Sui social network è diventato nuovamente un trend il fenomeno della “bimbofication”. Il motivo è legato a un caso che coinvolge l’ex segretaria alla Sicurezza nazionale degli Stati Uniti Kristi Noem. Al centro di tutto, in realtà, c’è il marito Bryon che si è scoperto chattare per mesi con alcune sex worker i cui seni sono giganteschi in seguito a operazioni chirurgiche.
Perché tutti parlano della bimbofication
Il tabloid britannico Daily Mail ha pubblicato foto di Bryon Noem e interviste alle sue interlocutrici svelando che il 56enne pagava delle sex worker che gli inviavano foto in cui apparovano con seni giganteschi e condivideva con loro dei selfie in cui il suo volto era riconoscibile e il suo corpo era inguainato in vestiti che lo rendevano a sua volta una sorta di Barbie con ipertrofia mammaria.
Questa pratica è chiamata Bimbofication, una sorta di fetish che si basa sulla trasformazione delle ragazze in bambole viventi ipersessualizzate.

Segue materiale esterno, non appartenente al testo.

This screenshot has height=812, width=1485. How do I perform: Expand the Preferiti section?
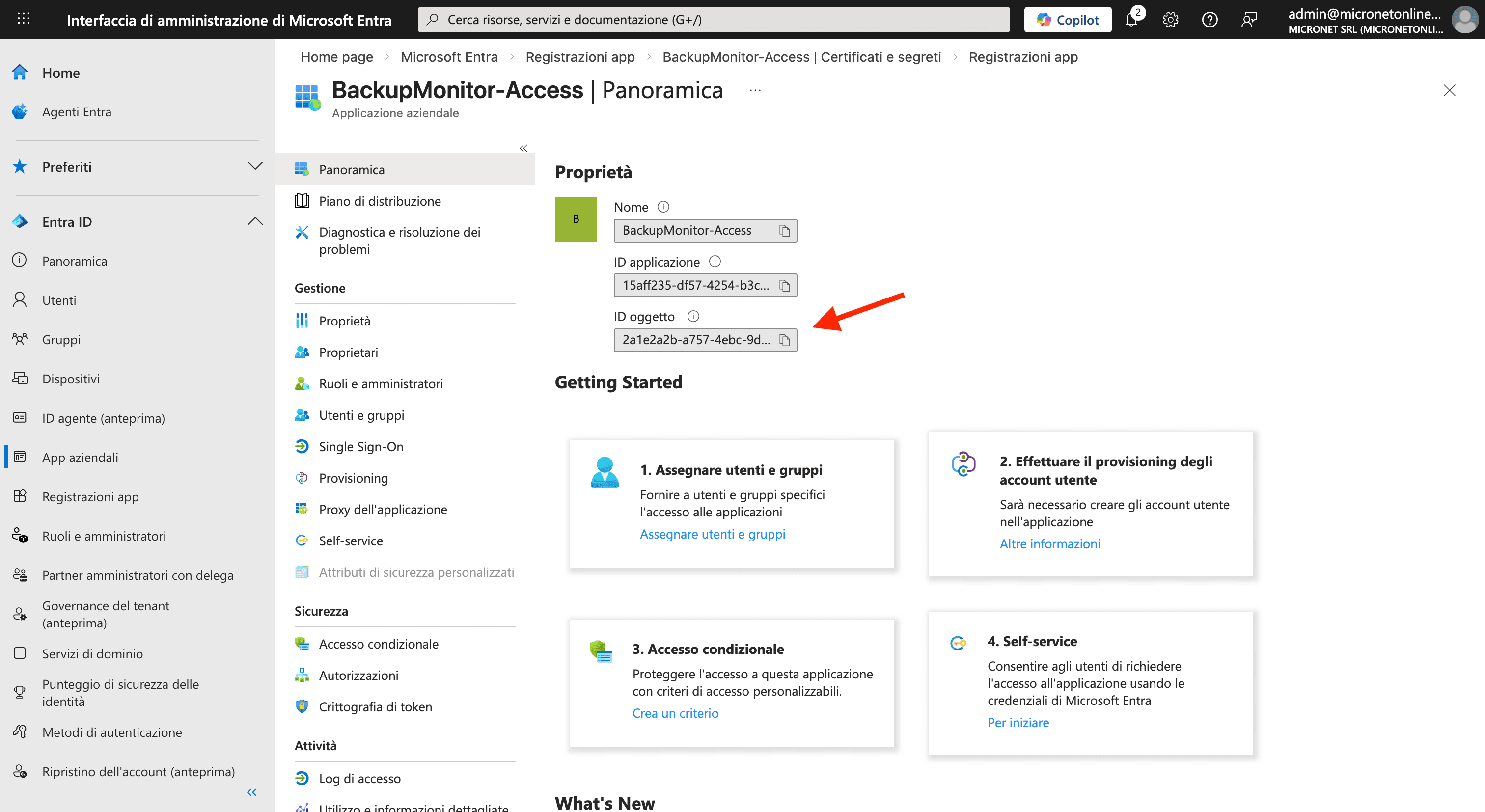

La vicenda ha dato vita a meme e ha rinnovato l’interesse delle persone verso questa pratica, riportando l’hashtag bimbofication, o anche l’abbreviazione bimbo, a essere virale su diversi social network quali Instagram, TikTok, ma anche Reddit e OnlyFans.
Cos’è la bimbofication
La bimbofication è un fenomeno che punta all’iperfemminilizzazione della donna. In pratica vengono diffuse immagini false, in cui la protagonista è estremamente sessualizzata apparendo con enormi labbra, seni giganti, trucco pesante, unghie lunghissime e smaltate e in pose considerate particolarmente “hot”.
Questo tipo di fetish ha avuto inizio negli Stati Uniti attorno agli anni ’80 e ora sta arrivando anche in Europa. Non solo le donne, oggi anche gli uomini vengono trasformati con le caratteristiche di queste “barbie sexy”, ritratti con indosso capi femminili e protesi mammarie enormi.

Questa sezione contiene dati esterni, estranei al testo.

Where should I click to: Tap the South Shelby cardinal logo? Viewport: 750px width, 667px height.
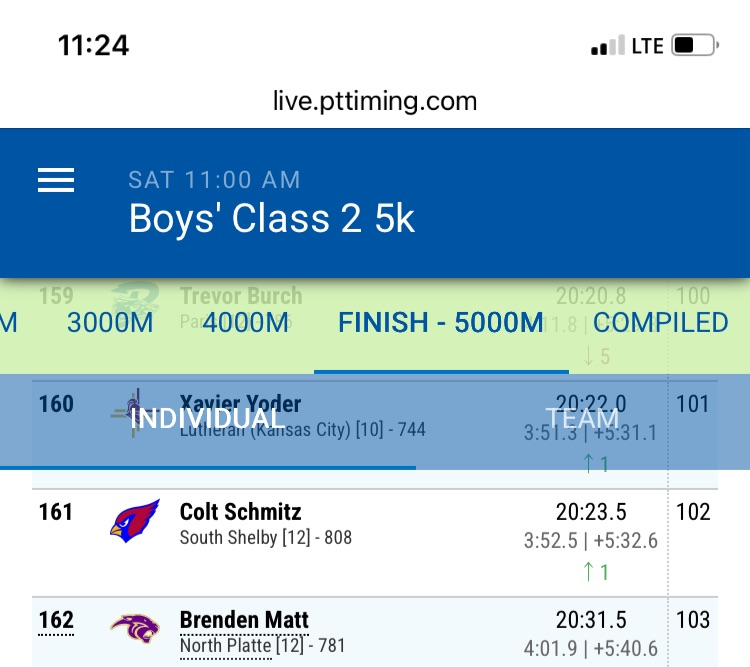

Gli esperti hanno spiegato che chi pratica la bimbofication lo fa per interpretare un ruolo ed esplorare la sessualità o l’espressione di sé online. Solitamente le persone che apprezzano questo tipo di contenuti si incontrano principalmente online, su piattaforme come Reddit, X e FetLife, oppure utilizzano siti a pagamento come OnlyFans per condividere video privati.
Il fenomeno è a metà strada tra la pratica erotica e il gioco di ruolo, perché chi gode della bimbofication non solo si modifica e traveste in modo caricaturale, ma spesso cambia anche voce, nome e si atteggia in maniera volutamente calcata e naïf.

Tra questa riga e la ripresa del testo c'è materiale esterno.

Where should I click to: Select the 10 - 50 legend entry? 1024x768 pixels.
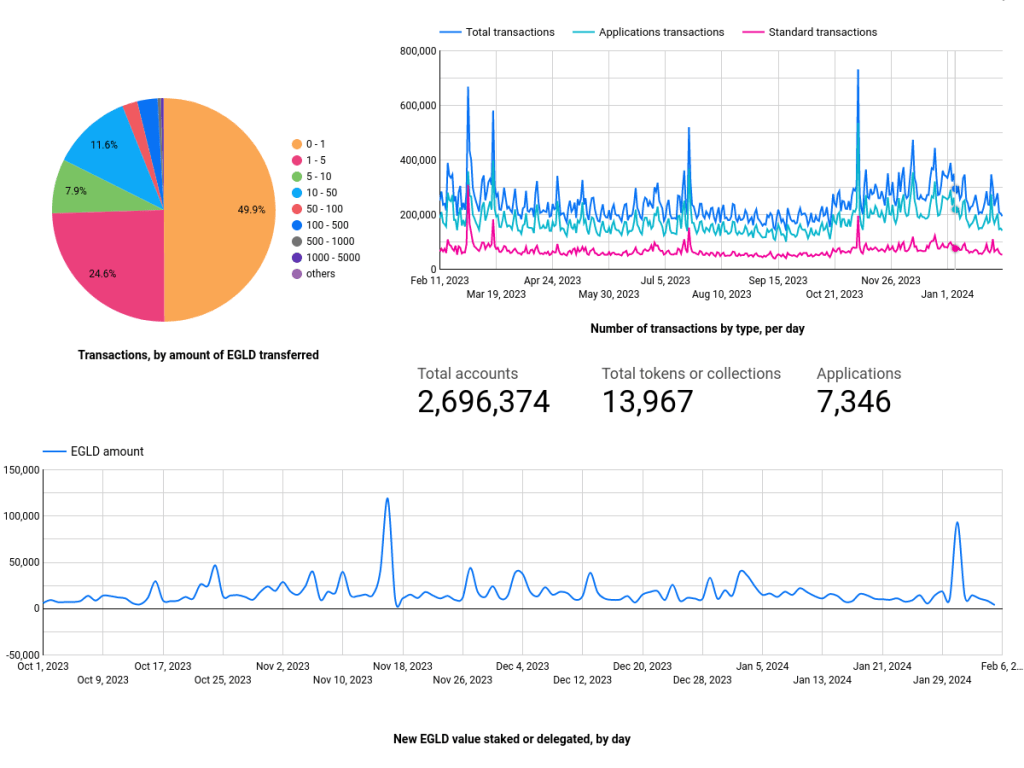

Chi si traveste da “bimbos” dice di farlo per affermare la propria identità, sessualità e personalità, abbracciando il proprio essere femminile, sessualmente liberato o più genericamente audace e fiducioso in sé stesso. Non sempre poi c’è un risvolto in cui si passa a delle pratiche sessuali vere e proprie.
Esistono anche siti a pagamento, come Sissy Only, che propongono di avviare un percorso a pagamento per diventare “bimbo”. Su queste piattaforme si insegna come truccarsi in modo vistoso, quali abiti scegliere, ma si trovano anche corsi di ipnosi e allenamento mentale per “aiutare ad abbracciare la propria identità bimbo”.
In generale, però, la bimbofication è un’oggettivizzazione del corpo femminile che vuole rappresentare le donne come “bambole” stupide ma super sexy e ipersessualizzate.